Por: Byron O. Naranjo Gamboa
27/12/2021
Desde Ambato – Ecuador
Cuando parece que todo está marcado por un proceder inconsciente al que muchos lo llaman destino, asoman circunstancias que nos conducen a los espacios de intervención inmediata, para realizar acciones concretas que permitan evitar el deterioro social.
Esta ocasión fijamos la mirada en una porción de la lista indignante e incompleta con la que Jorge Enrique Adoum forjó su “Declaración (múltiple) de rencor (urbano)” y lo hizo bajo el epígrafe de: Otras Señas Particulares, con las que describía la idiosincrasia de los ecuatorianos, y que, de alguna manera, retrata a una buena parte de Latinoamérica.
En lo relativo a los actores viales, que es nuestro grupo de interés, tomó en cuenta a los agentes del orden, conductores de buses, taxis y motocicletas; vendedores informales y, por su puesto, a las autoridades que no podían quedarse al margen de su punzante relato.
En su mordaz repertorio se refiere al policía “guardián de un orden personal suyo, que establece un parte mentiroso o impone una multa arbitraria al que se niega a pagar el soborno que insinúa exigente […]” al chofer de autobús interurbano lo compara con un personaje de la mitología griega al señalarlo como “Caronte potencial, en cuya barca con ruedas llena de imágenes religiosas junto a un aparato de radio, una vez cumplida su tarea de pasar las almas al otro mundo, desaparece y, seguramente, está conduciendo otro vehículo en otra circunscripción o en la misma donde cometió su crimen;”
…y continúa: “el chofer de autobús urbano, lleno de altares con imágenes que encarnan la piedad y el amor al prójimo, que parecería odiar a cuantos conduce, particularmente a los niños porque pagan menos, y que cobra en moneda verbal su resentimiento por su trabajo agotador, por lo que gana al día, por su color, por su incultura, por su vida. Los usuarios del autobús que suben con la mitad del mercado o de su casa a cuestas y se abren paso a codazos para hacer caber el envoltorio o la jaula entre los pasajeros […].

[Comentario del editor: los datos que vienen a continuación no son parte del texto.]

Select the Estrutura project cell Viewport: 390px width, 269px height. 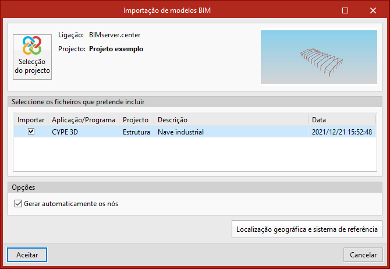tap(136, 132)
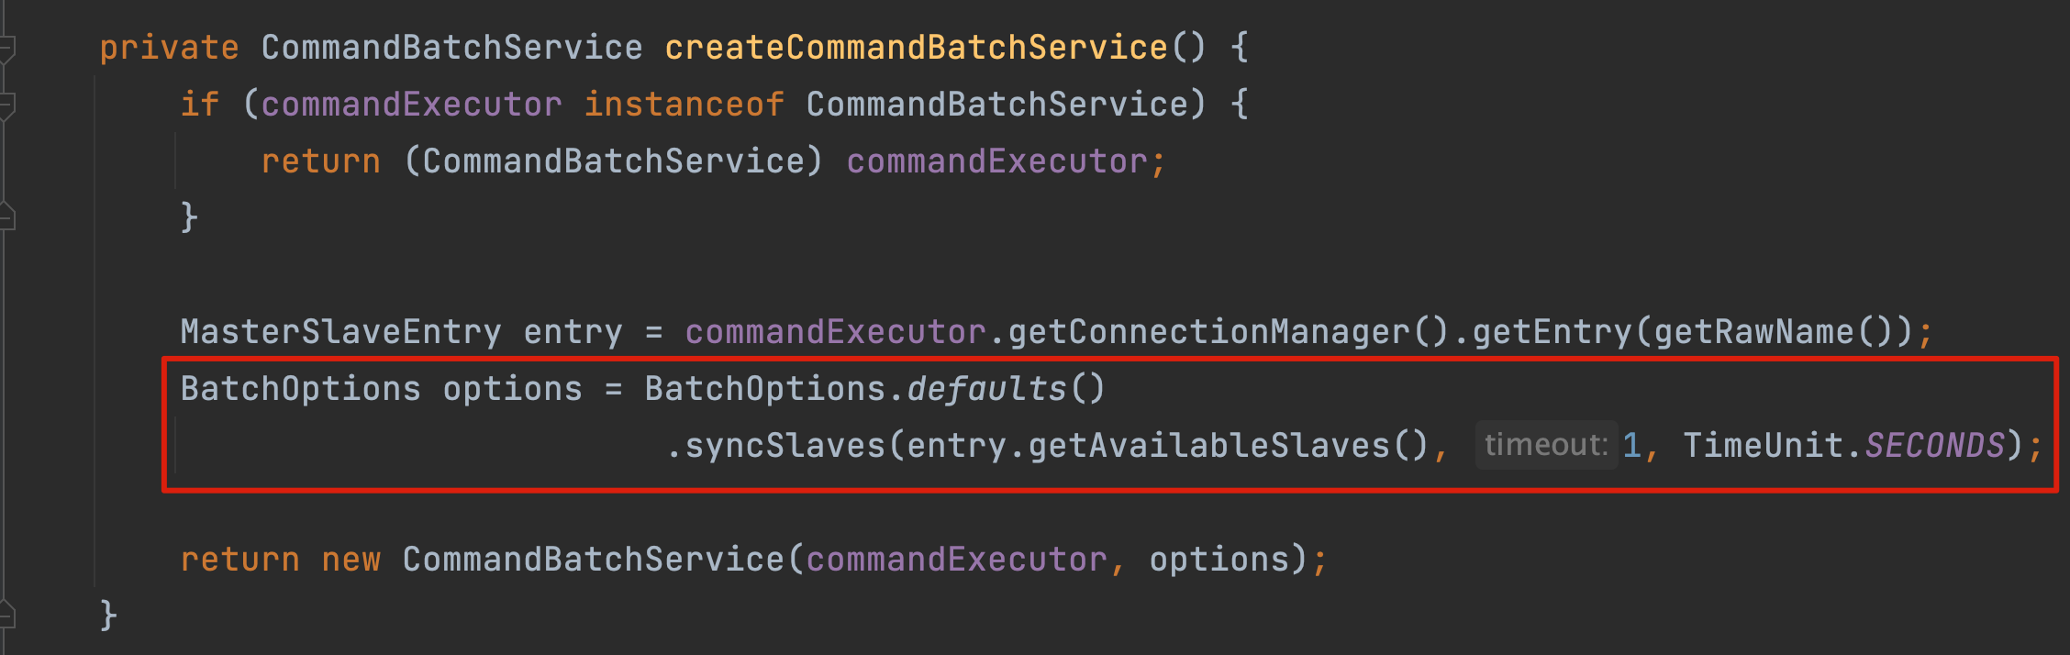Place the cursor on 'instanceof' keyword
2070x655 pixels.
click(684, 105)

Los choferes de taxi y de autobús que deciden la suerte de los demás habitantes del país, impidiendo el desarrollo normal de su vida y su trabajo, cercando ciudades -a veces las convierten en mingitorios colectivos- y bloqueando carreteras, «en defensa de los intereses de la clase del volante».

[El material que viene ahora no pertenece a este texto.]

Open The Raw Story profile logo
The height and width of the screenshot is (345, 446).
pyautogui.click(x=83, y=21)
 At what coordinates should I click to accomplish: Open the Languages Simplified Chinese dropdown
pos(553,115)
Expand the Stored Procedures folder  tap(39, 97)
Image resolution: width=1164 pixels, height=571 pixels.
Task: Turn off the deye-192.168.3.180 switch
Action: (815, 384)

El conductor de automóvil, dueño de la calle, de la avenida y de la acera, que no ve ni oye a los otros, sicológicamente incorporado así, aunque con intermitencias, a esa «clase», lo que significa que nadie existe delante ni al lado de él, sino detrás […] el motociclista que con ruidos y explosiones arranca, con dificultad, a las cuatro en punto todas las mañanas y a quien no se puede perdonar ni siquiera imaginando, generosamente, que madruga a su trabajo; los vendedores informales que invadieron primero las aceras, luego las calles de la ciudad, contra los cuales poco pueden los alcaldes, que se niegan a ir a un mercado habilitado para ellos, y que siguen, sentados en su sitio, esperando que «cambie la estructura» del país […]”

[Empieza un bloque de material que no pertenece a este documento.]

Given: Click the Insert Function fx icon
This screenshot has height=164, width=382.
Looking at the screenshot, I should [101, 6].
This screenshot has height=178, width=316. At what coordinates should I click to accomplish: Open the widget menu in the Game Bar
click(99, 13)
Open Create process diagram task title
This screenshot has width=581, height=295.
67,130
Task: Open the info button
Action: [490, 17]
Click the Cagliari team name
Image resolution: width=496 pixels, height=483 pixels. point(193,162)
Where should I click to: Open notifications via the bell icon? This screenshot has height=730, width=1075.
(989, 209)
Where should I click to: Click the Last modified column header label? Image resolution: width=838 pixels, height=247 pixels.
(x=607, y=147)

La sociedad no cambia si no hacemos algo para que ello ocurra, por eso, lo que debe cambiar es la actitud de las personas para que cambie el relato; en el colofón de aquella incómoda lista se puede advertir la invitación a retomar la costumbre de la contigüidad humana y de la convivencia con los demás, eso es algo que tenemos que convencernos que es posible hacerlo y tenemos que lograrlo. Cuando hablamos de cultura, hablamos de participación, de colaboración; eso es lo que diferencia a las personas de los animales, y la cultura vial no puede quedar en el albedrío instintivo, tenemos que ponerle cabeza al asunto.